[Task goal]: Write out each of the lines below as a JSON array of strings, one string per line, and leave out any blank lines.
-- Start of Data shown --
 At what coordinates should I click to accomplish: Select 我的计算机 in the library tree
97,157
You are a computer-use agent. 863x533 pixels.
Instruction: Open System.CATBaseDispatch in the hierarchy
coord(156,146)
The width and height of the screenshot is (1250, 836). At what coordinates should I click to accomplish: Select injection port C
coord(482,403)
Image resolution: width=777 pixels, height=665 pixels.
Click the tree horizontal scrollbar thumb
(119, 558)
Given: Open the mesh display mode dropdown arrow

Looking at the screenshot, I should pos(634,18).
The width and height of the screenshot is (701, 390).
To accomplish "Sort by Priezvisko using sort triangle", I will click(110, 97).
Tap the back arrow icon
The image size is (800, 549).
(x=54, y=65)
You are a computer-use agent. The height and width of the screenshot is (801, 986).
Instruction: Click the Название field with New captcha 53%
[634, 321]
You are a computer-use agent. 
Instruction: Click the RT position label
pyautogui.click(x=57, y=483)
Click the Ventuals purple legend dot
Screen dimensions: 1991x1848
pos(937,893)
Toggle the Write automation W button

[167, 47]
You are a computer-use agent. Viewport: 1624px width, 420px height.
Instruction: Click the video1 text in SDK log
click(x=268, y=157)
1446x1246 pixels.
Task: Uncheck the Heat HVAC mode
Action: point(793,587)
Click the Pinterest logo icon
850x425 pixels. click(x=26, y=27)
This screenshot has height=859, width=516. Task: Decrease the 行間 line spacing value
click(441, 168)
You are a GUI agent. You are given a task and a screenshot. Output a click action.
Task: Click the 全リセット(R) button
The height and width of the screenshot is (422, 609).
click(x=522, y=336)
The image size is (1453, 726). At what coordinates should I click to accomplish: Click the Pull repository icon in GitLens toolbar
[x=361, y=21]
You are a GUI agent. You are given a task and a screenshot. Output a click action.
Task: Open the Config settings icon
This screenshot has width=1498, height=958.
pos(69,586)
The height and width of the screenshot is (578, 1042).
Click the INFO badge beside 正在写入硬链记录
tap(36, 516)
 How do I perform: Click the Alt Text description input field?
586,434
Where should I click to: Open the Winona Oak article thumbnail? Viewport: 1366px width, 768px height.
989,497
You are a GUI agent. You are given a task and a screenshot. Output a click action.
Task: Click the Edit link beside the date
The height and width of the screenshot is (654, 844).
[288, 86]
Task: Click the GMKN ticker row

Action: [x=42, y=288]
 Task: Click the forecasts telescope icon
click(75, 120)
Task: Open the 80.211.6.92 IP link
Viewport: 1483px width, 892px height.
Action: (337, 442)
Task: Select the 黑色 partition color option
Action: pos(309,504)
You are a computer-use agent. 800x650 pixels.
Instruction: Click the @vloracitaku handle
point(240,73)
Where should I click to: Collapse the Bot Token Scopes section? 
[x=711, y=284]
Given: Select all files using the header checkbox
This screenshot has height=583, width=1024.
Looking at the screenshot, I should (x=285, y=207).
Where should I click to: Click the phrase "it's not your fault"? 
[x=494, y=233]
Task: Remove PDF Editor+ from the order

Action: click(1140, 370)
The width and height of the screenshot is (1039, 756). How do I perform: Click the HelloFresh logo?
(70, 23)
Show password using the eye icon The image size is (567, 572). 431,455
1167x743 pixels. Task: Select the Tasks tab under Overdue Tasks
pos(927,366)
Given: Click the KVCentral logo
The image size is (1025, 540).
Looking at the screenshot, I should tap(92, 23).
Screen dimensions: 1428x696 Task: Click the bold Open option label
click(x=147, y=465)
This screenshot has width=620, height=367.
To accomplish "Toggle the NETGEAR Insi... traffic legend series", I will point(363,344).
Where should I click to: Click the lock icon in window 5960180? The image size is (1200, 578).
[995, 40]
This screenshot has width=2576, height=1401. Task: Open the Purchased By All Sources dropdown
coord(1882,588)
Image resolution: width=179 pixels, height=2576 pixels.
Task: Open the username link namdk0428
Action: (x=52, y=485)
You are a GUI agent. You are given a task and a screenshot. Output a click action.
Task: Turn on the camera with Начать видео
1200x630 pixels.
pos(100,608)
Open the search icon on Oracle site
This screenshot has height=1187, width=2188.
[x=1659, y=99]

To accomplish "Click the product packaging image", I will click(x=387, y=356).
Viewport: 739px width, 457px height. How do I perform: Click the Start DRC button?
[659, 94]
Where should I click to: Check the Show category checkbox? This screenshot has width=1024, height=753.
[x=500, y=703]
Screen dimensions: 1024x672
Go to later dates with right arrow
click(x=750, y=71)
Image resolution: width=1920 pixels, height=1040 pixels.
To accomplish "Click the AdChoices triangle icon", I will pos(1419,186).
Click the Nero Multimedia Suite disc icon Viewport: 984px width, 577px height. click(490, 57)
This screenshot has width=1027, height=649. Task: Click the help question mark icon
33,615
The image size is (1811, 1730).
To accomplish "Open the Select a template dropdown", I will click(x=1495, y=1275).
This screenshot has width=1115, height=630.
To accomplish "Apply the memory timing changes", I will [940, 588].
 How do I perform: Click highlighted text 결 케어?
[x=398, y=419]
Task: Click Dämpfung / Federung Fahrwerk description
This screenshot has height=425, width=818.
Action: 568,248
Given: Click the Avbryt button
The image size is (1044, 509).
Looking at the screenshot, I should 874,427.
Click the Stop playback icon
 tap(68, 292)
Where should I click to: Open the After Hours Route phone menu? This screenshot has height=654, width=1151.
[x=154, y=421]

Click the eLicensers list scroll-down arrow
-- End of Data shown --
[Expected answer]:
[
  " At what coordinates should I click to accomplish: Select 我的计算机 in the library tree",
  "97,157",
  "You are a computer-use agent. 863x533 pixels.",
  "Instruction: Open System.CATBaseDispatch in the hierarchy",
  "coord(156,146)",
  "The width and height of the screenshot is (1250, 836). At what coordinates should I click to accomplish: Select injection port C",
  "coord(482,403)",
  "Image resolution: width=777 pixels, height=665 pixels.",
  "Click the tree horizontal scrollbar thumb",
  "(119, 558)",
  "Given: Open the mesh display mode dropdown arrow",
  "Looking at the screenshot, I should pos(634,18).",
  "The width and height of the screenshot is (701, 390).",
  "To accomplish \"Sort by Priezvisko using sort triangle\", I will click(110, 97).",
  "Tap the back arrow icon",
  "The image size is (800, 549).",
  "(x=54, y=65)",
  "You are a computer-use agent. The height and width of the screenshot is (801, 986).",
  "Instruction: Click the Название field with New captcha 53%",
  "[634, 321]",
  "You are a computer-use agent. ",
  "Instruction: Click the RT position label",
  "pyautogui.click(x=57, y=483)",
  "Click the Ventuals purple legend dot",
  "Screen dimensions: 1991x1848",
  "pos(937,893)",
  "Toggle the Write automation W button",
  "[167, 47]",
  "You are a computer-use agent. Viewport: 1624px width, 420px height.",
  "Instruction: Click the video1 text in SDK log",
  "click(x=268, y=157)",
  "1446x1246 pixels.",
  "Task: Uncheck the Heat HVAC mode",
  "Action: point(793,587)",
  "Click the Pinterest logo icon",
  "850x425 pixels. click(x=26, y=27)",
  "This screenshot has height=859, width=516. Task: Decrease the 行間 line spacing value",
  "click(441, 168)",
  "You are a GUI agent. You are given a task and a screenshot. Output a click action.",
  "Task: Click the 全リセット(R) button",
  "The height and width of the screenshot is (422, 609).",
  "click(x=522, y=336)",
  "The image size is (1453, 726). At what coordinates should I click to accomplish: Click the Pull repository icon in GitLens toolbar",
  "[x=361, y=21]",
  "You are a GUI agent. You are given a task and a screenshot. Output a click action.",
  "Task: Open the Config settings icon",
  "This screenshot has width=1498, height=958.",
  "pos(69,586)",
  "The height and width of the screenshot is (578, 1042).",
  "Click the INFO badge beside 正在写入硬链记录",
  "tap(36, 516)",
  " How do I perform: Click the Alt Text description input field?",
  "586,434",
  "Where should I click to: Open the Winona Oak article thumbnail? Viewport: 1366px width, 768px height.",
  "989,497",
  "You are a GUI agent. You are given a task and a screenshot. Output a click action.",
  "Task: Click the Edit link beside the date",
  "The height and width of the screenshot is (654, 844).",
  "[288, 86]",
  "Task: Click the GMKN ticker row",
  "Action: [x=42, y=288]",
  " Task: Click the forecasts telescope icon",
  "click(75, 120)",
  "Task: Open the 80.211.6.92 IP link",
  "Viewport: 1483px width, 892px height.",
  "Action: (337, 442)",
  "Task: Select the 黑色 partition color option",
  "Action: pos(309,504)",
  "You are a computer-use agent. 800x650 pixels.",
  "Instruction: Click the @vloracitaku handle",
  "point(240,73)",
  "Where should I click to: Collapse the Bot Token Scopes section? ",
  "[x=711, y=284]",
  "Given: Select all files using the header checkbox",
  "This screenshot has height=583, width=1024.",
  "Looking at the screenshot, I should (x=285, y=207).",
  "Where should I click to: Click the phrase \"it's not your fault\"? ",
  "[x=494, y=233]",
  "Task: Remove PDF Editor+ from the order",
  "Action: click(1140, 370)",
  "The width and height of the screenshot is (1039, 756). How do I perform: Click the HelloFresh logo?",
  "(70, 23)",
  "Show password using the eye icon The image size is (567, 572). 431,455",
  "1167x743 pixels. Task: Select the Tasks tab under Overdue Tasks",
  "pos(927,366)",
  "Given: Click the KVCentral logo",
  "The image size is (1025, 540).",
  "Looking at the screenshot, I should tap(92, 23).",
  "Screen dimensions: 1428x696 Task: Click the bold Open option label",
  "click(x=147, y=465)",
  "This screenshot has width=620, height=367.",
  "To accomplish \"Toggle the NETGEAR Insi... traffic legend series\", I will point(363,344).",
  "Where should I click to: Click the lock icon in window 5960180? The image size is (1200, 578).",
  "[995, 40]",
  "This screenshot has width=2576, height=1401. Task: Open the Purchased By All Sources dropdown",
  "coord(1882,588)",
  "Image resolution: width=179 pixels, height=2576 pixels.",
  "Task: Open the username link namdk0428",
  "Action: (x=52, y=485)",
  "You are a GUI agent. You are given a task and a screenshot. Output a click action.",
  "Task: Turn on the camera with Начать видео",
  "1200x630 pixels.",
  "pos(100,608)",
  "Open the search icon on Oracle site",
  "This screenshot has height=1187, width=2188.",
  "[x=1659, y=99]",
  "To accomplish \"Click the product packaging image\", I will click(x=387, y=356).",
  "Viewport: 739px width, 457px height. How do I perform: Click the Start DRC button?",
  "[659, 94]",
  "Where should I click to: Check the Show category checkbox? This screenshot has width=1024, height=753.",
  "[x=500, y=703]",
  "Screen dimensions: 1024x672",
  "Go to later dates with right arrow",
  "click(x=750, y=71)",
  "Image resolution: width=1920 pixels, height=1040 pixels.",
  "To accomplish \"Click the AdChoices triangle icon\", I will pos(1419,186).",
  "Click the Nero Multimedia Suite disc icon Viewport: 984px width, 577px height. click(490, 57)",
  "This screenshot has width=1027, height=649. Task: Click the help question mark icon",
  "33,615",
  "The image size is (1811, 1730).",
  "To accomplish \"Open the Select a template dropdown\", I will click(x=1495, y=1275).",
  "This screenshot has width=1115, height=630.",
  "To accomplish \"Apply the memory timing changes\", I will [940, 588].",
  " How do I perform: Click highlighted text 결 케어?",
  "[x=398, y=419]",
  "Task: Click Dämpfung / Federung Fahrwerk description",
  "This screenshot has height=425, width=818.",
  "Action: 568,248",
  "Given: Click the Avbryt button",
  "The image size is (1044, 509).",
  "Looking at the screenshot, I should 874,427.",
  "Click the Stop playback icon",
  " tap(68, 292)",
  "Where should I click to: Open the After Hours Route phone menu? This screenshot has height=654, width=1151.",
  "[x=154, y=421]",
  "Click the eLicensers list scroll-down arrow"
]